>> START Materials provided
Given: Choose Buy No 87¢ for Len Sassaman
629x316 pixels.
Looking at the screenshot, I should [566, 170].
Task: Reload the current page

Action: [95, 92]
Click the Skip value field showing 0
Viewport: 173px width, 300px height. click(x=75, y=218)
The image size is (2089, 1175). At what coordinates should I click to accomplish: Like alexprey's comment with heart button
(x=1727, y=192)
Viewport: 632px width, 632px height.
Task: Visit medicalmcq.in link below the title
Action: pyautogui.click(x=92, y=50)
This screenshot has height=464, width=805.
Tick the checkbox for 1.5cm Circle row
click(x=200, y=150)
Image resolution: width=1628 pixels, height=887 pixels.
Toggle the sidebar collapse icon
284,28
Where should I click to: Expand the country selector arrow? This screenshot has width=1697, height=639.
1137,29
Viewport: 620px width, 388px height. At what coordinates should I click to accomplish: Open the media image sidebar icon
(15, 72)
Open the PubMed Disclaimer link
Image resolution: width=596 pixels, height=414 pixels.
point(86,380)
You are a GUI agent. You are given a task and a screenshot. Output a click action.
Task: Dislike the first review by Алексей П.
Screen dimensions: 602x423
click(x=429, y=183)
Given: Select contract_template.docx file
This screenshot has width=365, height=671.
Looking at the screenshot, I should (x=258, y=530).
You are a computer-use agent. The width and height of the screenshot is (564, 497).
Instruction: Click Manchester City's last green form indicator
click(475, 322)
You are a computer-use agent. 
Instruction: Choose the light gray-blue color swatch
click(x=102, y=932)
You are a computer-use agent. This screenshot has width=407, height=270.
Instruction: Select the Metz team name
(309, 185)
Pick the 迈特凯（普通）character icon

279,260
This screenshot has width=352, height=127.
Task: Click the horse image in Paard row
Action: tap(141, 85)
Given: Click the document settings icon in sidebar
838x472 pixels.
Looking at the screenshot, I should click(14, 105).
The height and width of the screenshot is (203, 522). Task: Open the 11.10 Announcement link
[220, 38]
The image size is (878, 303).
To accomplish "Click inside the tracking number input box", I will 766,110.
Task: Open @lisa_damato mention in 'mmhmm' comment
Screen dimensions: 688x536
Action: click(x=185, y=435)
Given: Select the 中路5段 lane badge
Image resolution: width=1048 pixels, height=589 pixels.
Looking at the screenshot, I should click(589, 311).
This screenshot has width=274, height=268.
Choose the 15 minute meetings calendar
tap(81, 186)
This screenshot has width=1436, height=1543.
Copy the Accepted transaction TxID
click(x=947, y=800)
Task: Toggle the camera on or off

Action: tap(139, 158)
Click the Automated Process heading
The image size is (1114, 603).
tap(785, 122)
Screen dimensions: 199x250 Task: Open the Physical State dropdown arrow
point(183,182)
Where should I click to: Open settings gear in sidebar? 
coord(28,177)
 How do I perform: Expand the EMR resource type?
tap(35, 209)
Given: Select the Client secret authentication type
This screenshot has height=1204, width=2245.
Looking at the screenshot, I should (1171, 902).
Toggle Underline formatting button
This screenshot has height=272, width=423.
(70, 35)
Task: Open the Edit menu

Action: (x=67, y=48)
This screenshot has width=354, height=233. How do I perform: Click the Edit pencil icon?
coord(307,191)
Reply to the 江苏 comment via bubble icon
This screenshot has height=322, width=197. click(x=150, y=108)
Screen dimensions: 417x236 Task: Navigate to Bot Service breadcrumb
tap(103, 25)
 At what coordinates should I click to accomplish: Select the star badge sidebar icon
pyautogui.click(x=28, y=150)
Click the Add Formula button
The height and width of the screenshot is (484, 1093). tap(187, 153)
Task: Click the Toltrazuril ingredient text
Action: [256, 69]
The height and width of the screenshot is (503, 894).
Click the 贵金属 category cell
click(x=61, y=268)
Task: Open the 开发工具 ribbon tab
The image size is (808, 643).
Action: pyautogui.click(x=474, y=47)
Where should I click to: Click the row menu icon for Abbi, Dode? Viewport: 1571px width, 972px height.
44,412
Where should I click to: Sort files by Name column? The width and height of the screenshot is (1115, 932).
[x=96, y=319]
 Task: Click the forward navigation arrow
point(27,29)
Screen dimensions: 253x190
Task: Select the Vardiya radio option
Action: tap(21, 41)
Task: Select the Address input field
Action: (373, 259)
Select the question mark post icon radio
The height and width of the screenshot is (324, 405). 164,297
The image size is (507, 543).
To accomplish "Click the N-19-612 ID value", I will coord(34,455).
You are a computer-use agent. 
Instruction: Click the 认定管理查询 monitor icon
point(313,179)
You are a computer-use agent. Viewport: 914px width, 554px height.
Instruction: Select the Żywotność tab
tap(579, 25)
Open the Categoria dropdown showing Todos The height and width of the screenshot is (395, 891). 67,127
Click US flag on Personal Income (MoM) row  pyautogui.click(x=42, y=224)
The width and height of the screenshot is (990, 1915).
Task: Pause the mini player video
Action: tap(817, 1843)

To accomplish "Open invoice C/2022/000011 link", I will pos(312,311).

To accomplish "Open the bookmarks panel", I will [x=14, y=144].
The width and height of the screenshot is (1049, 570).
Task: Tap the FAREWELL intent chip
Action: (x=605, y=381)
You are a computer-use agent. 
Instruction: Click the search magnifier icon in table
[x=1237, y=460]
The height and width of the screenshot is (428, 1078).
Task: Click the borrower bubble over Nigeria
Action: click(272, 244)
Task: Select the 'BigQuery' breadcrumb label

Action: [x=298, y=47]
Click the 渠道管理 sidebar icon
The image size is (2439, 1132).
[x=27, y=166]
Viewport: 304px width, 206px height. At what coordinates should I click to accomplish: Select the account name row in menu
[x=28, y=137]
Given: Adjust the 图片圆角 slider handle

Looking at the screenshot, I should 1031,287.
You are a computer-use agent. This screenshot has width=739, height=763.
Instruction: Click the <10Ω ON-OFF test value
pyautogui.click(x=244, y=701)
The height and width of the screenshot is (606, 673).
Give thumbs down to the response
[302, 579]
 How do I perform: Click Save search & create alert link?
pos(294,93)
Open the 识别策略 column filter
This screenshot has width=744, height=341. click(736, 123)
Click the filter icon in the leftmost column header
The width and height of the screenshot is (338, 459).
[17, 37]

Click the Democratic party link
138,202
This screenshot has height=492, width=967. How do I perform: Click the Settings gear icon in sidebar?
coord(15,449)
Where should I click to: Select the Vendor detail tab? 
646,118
>> END Materials provided
- _Do this_:
Convert the stretch of the listing from its start through the line containing "Looking at the screenshot, I should (x=258, y=530)." into a JSON list of strings, one string per line, omitting blank lines.

- _The result_:
[
  "Given: Choose Buy No 87¢ for Len Sassaman",
  "629x316 pixels.",
  "Looking at the screenshot, I should [566, 170].",
  "Task: Reload the current page",
  "Action: [95, 92]",
  "Click the Skip value field showing 0",
  "Viewport: 173px width, 300px height. click(x=75, y=218)",
  "The image size is (2089, 1175). At what coordinates should I click to accomplish: Like alexprey's comment with heart button",
  "(x=1727, y=192)",
  "Viewport: 632px width, 632px height.",
  "Task: Visit medicalmcq.in link below the title",
  "Action: pyautogui.click(x=92, y=50)",
  "This screenshot has height=464, width=805.",
  "Tick the checkbox for 1.5cm Circle row",
  "click(x=200, y=150)",
  "Image resolution: width=1628 pixels, height=887 pixels.",
  "Toggle the sidebar collapse icon",
  "284,28",
  "Where should I click to: Expand the country selector arrow? This screenshot has width=1697, height=639.",
  "1137,29",
  "Viewport: 620px width, 388px height. At what coordinates should I click to accomplish: Open the media image sidebar icon",
  "(15, 72)",
  "Open the PubMed Disclaimer link",
  "Image resolution: width=596 pixels, height=414 pixels.",
  "point(86,380)",
  "You are a GUI agent. You are given a task and a screenshot. Output a click action.",
  "Task: Dislike the first review by Алексей П.",
  "Screen dimensions: 602x423",
  "click(x=429, y=183)",
  "Given: Select contract_template.docx file",
  "This screenshot has width=365, height=671.",
  "Looking at the screenshot, I should (x=258, y=530)."
]